'''
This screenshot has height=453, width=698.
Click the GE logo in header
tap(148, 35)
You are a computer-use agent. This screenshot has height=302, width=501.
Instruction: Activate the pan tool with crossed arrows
'''
- _WORK TASK_
Copy all of the data above, character for character.

- _OUTPUT FOR THIS TASK_
This screenshot has height=453, width=698.
Click the GE logo in header
tap(148, 35)
You are a computer-use agent. This screenshot has height=302, width=501.
Instruction: Activate the pan tool with crossed arrows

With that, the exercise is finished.